I am sure my parents did not look forward to parent-teacher meetings when I was at school, as I was far from a model pupil. But whatever about having to endure those tense encounters, at least by the time I was 17, when I started as a student in UCD, they could rest assured there would be no parent-lecturer meetings. What I did or did not do in college was my business and responsibility. If there were financial implications they would rest with me. That is precisely how it should be
One of the first things I tell first-year students at UCD is that they are adults and responsible for their own progress or lack of it. The transition from second to third- level education is far from painless. For some it can be exceptionally difficult, but that is not helped by spoon-feeding, either from lecturers or parents.
In my experience, most parents do not want to hover excessively over their college student offspring. However, it has been noticeable for many years that many are too intrusive.

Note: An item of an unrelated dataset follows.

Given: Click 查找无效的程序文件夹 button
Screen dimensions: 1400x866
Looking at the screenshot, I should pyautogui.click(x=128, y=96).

It starts before students commence undergraduate studies. During college open days, parents are much more present and voluble. A few years ago a mother asked me “How much is an arts degree worth?”
Replying, I stressed the broad, valuable educational foundation it would provide and how it could open the mind and make it independent. But that was not what the parent had meant: “No,” she said, “I mean, what is the starting salary for someone with an arts degree?”
I have also had the experience of unpleasant phone conversations and, occasionally, conversations in person with parents who will simply not accept their son or daughter’s results. Having watched them come out of secondary schools with several A grades, the parent cannot understand how the student is now floundering, sometimes because they have failed to embrace the idea of independent learning and thinking and cannot repeat their strategy for the Leaving Cert where they learned too much by rote or formula or were too often told there is only one answer.
It is lazy and inaccurate to brandish the current generation of students as inferior to previous generations, but I agree entirely with the recent assertion of Dr Greg Foley of DCU that there is far too much reliance on notes made available to download, which undermines independent research and browsing in the old- fashioned sense of hunting for information in the library. This is an issue academics also need to address by resisting the demands that course materials be centralised and digitised.
Of course parents want to protect their children, but it is important to distinguish between those parents who have had to fight for the rights of students with special needs at every level of education and those who just lose sight of the need to back off.
In some cases, parents will contact tutors or lecturers (so much easier now with email) with requests for extensions or pleas of mitigating circumstances. That is beyond embarrassing: if a student cannot manage to navigate such territory themselves, they are failing the basic third-level test of independence, never mind any academic test, and intrusive parents are compounding the problem by not knowing the difference between support and interference.
In my experience, there are also fewer students working than when I was younger. This is not straightforward; the ability to hold down a job depends on the course being pursued and various other factors and financial needs, but it is relevant to independence. Students who are working in part-time jobs can be more focused and better time managers because they have to learn how to strike a balance. I am aware of parents who will not countenance their student children working, the erroneous insistence being that it can only be to the student’s detriment.
My parents do not know the half of what I got up to during my college years, and that is how it should be. Concerns about hyperactive parents stymieing independence are not just born of anecdote or shaky impressions.
There is a reason why social scientists have been looking at the concept of "extended adolescence" in recent years, as pointed out in this newspaper by Sheila Wayman in 2013. Cruel as it sounds, there are parents who just need to engage with a life beyond their children.